Lamport timestamps and logical clocks. Lamport's 1978 paper on logical clocks introduced the discipline of ordering events in distributed systems without relying on synchronized physical clocks. The two relevant insights are: (1) physical-clock timestamps are insufficient for causal ordering — events can be temporally close without being causally related — and (2) a logical clock that increments on each observable event provides a partial order that respects causality. For agent provenance, physical timestamps in audit logs are unreliable as causal indicators because LLM calls, tool calls, and agent transitions can occur within milliseconds of each other and be either causally linked or causally unrelated. A logical clock — incremented at each span — restores causal ordering.

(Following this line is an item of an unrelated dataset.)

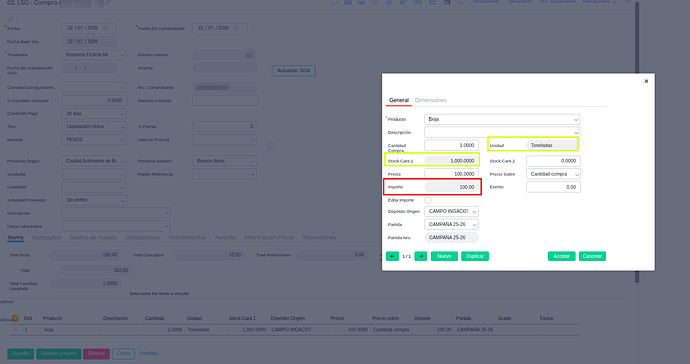This screenshot has height=364, width=690.
Task: Expand the Producto dropdown showing Soja
Action: click(502, 119)

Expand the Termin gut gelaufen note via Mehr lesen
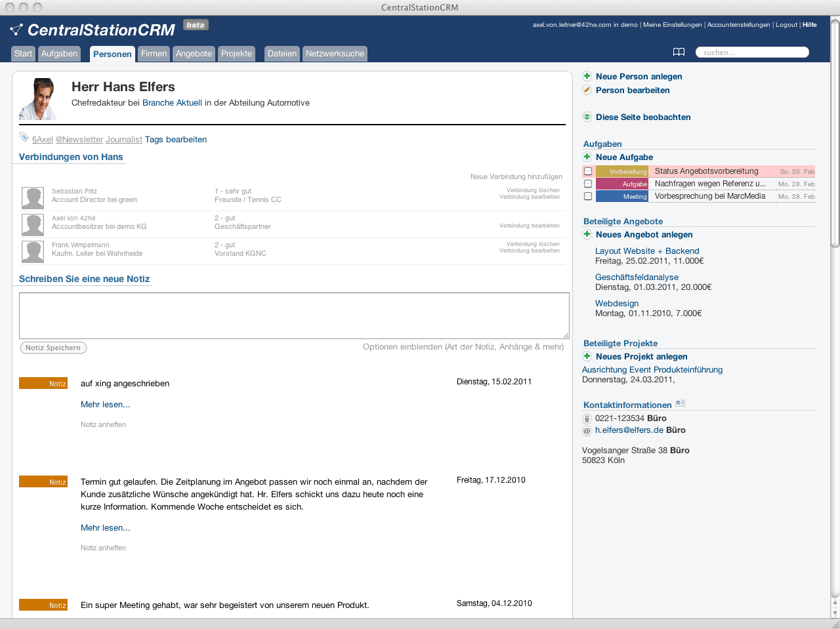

Vector clocks for concurrent systems. Fidge (1988) and Mattern (1989) extended Lamport's logical clocks to vector clocks, which track per-process logical time and enable detection of concurrent events. For agent networks where multiple agents may produce intermediate outputs in parallel before being composed by a downstream agent, vector clocks distinguish between (a) outputs that were causally available to the downstream agent and (b) outputs that were not, by comparing vector timestamps. The distinction matters for attribution: an agent cannot be held responsible for failing to incorporate an output that was not yet available to it.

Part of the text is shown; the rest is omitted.